Порядок работы:
(a) Почему, судя по отрывку, зрители порой следят не за встречей лидеров турнира, а за партией тех, чья судьба в соревновании уже никого не волнует? Ответьте в одном–трех предложениях.
(b) Подхватите отрывок о шахматах как искусстве и продолжите его после последнего предложения.

Отрывок:
|---|
Не все поддается точному расчету, не всегда есть твердая уверенность в конечном результате, но приходит миг озарения – он наполняет верой в истинность твоего решения, пусть даже ты не можешь обосновать его сразу. Это озарение и составляет тайну и радость творчества. Вспомните пушкинское: «И даль свободного романа я сквозь магический кристалл еще не ясно различал». Этот «магический кристалл», сквозь который еще не ясно различима конечная истина, знаком только подлинному художнику – за письменным столом или за шахматной доской. Думаю, что правомерно умозаключение, что мышление шахматистов подчинено не только логическим схемам, в известном смысле ему свойствен и образный характер.

Безусловно, глубинное содержание шахматной борьбы на свой, очень специфический манер отражает жизнь человеческого духа, а форма ее способна доставить чисто художественное наслаждение».

А теперь приведу мнение такого авторитета в области эстетики, как А. В. Луначарский. В одном из публичных выступлений он утверждал: «Когда вы в этой игре достигаете большого искусства, то это есть настоящее искусство. Так что шахматную игру надо отнести к известного рода искусству».

А какова точка зрения простых смертных, тех, кто следят в зале, переговариваясь возбужденным шепотом, за борьбой мастеров? Спортивные мотивы в шахматах не оставляют никого равнодушными, но преимущественно в конце партии, тура, в конце всего соревнования, то есть когда обозначается результат. А вот эстетика шахматной борьбы увлекает всех и каждого в любой стадии партии и между любыми противниками. Сколько раз бывало: встречаются в очередном туре лидеры турнира, а в центре внимания зрителей партия тех, чья судьба в этом соревновании уже никого не может волновать!

Многие шахматисты на вопрос, какую партию они считают лучшей в своей жизни, отвечают, что такая партия еще не сыграна. Завидный оптимизм! А вот ультра-оптимист Тайманов лучшей партией, мне кажется, может считать ту, которую он выиграл черными у гроссмейстера Лутикова в 1969 году в 37-м чемпионате страны.
|---|
Исходные данные:
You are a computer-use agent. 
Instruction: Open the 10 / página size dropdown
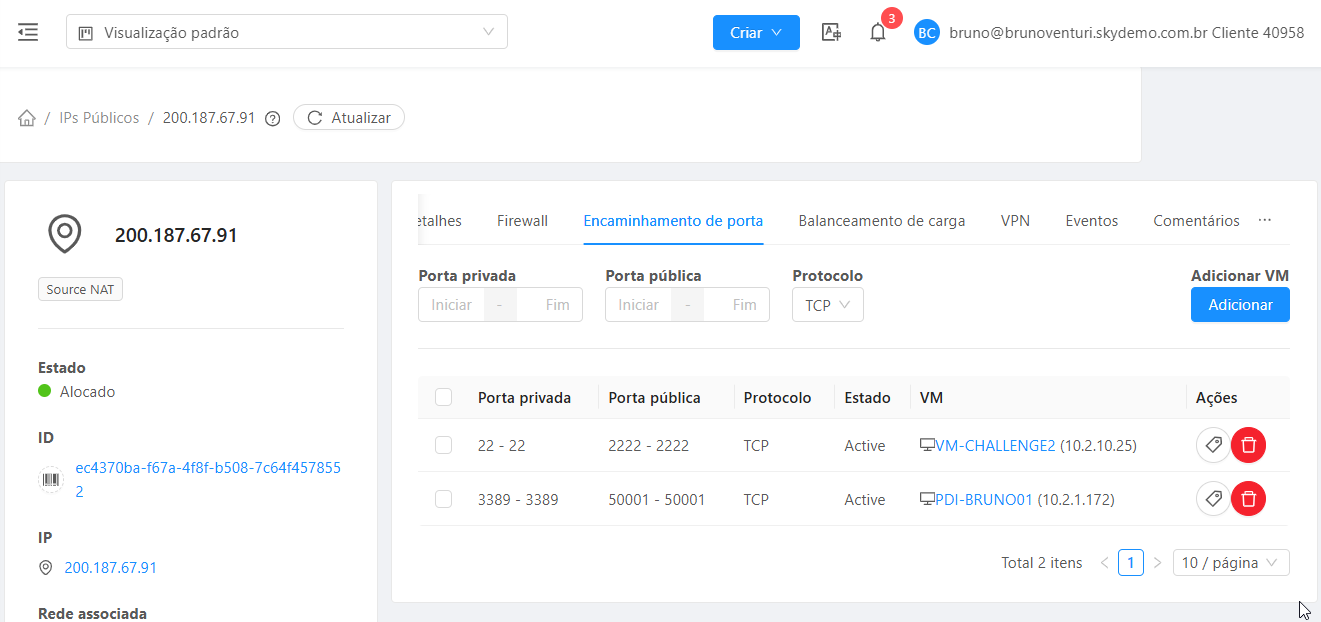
|---|
Ответы к заданиям:
(a) Спортивные мотивы увлекают зрителей в основном в конце партии, тура или всего соревнования, когда обозначается результат. Эстетика шахматной борьбы увлекает всех и каждого в любой стадии партии и между любыми противниками.

(b)
Я был очевидцем этой незабываемой встречи, проходившей в Центральном Доме культуры железнодорожников, но, поскольку Леонид Зорин на правах многолетнего друга был допущен в творческую лабораторию Тайманова и даже прокомментировал эту партию в прессе, причем не только с точки зрения писателя, приведу не свои впечатления, а Зорина.

После неожиданного и, как иногда говорят в таких случаях, «тихого» тридцать седьмого хода черных Зорин написал: «Тайманов находился во власти вдохновения, это была музыка, а не игра. Казалось, им владеет какая-то иррациональная сила, которая двигает его мыслями, поступками, действиями. Именно в сочетании рационального и иррационального и заключена красота шахмат!..

Когда партия окончилась, почти никого уже на сцене не было. Партия откладывалась, и Тайманов думал над записываемым ходом. А публика не расходилась. Она ждала взрыва страстей. И взрыв наступил: Лутиков поразмыслил, что дело его безнадежное, и, прервав раздумья своего партнера, признал себя побежденным. Овация потрясла зал. Уже и Тайманов ушел, а зрители стояли и аплодировали… Такого триумфа Тайманов, наверное, еще не имел за всю историю чемпионатов страны. Мы с трудом вышли из помещения. Люди окружили гроссмейстера, долго не выпускали его, протягивали руки за автографами, благодарили за доставленное удовольствие. Да, ради таких радостных мгновений человек и живет на свете!»

Без волшебства комбинаций, без неожиданных тактических прозрений, без жертв фигур и пешек (шахматное искусство, как видите, тоже требует жертв!) шахматы стали бы только игрой, мудреной, замысловатой, но – игрой. А это значит, что они потеряли бы и львиную долю своей притягательной силы для миллионов их почитателей.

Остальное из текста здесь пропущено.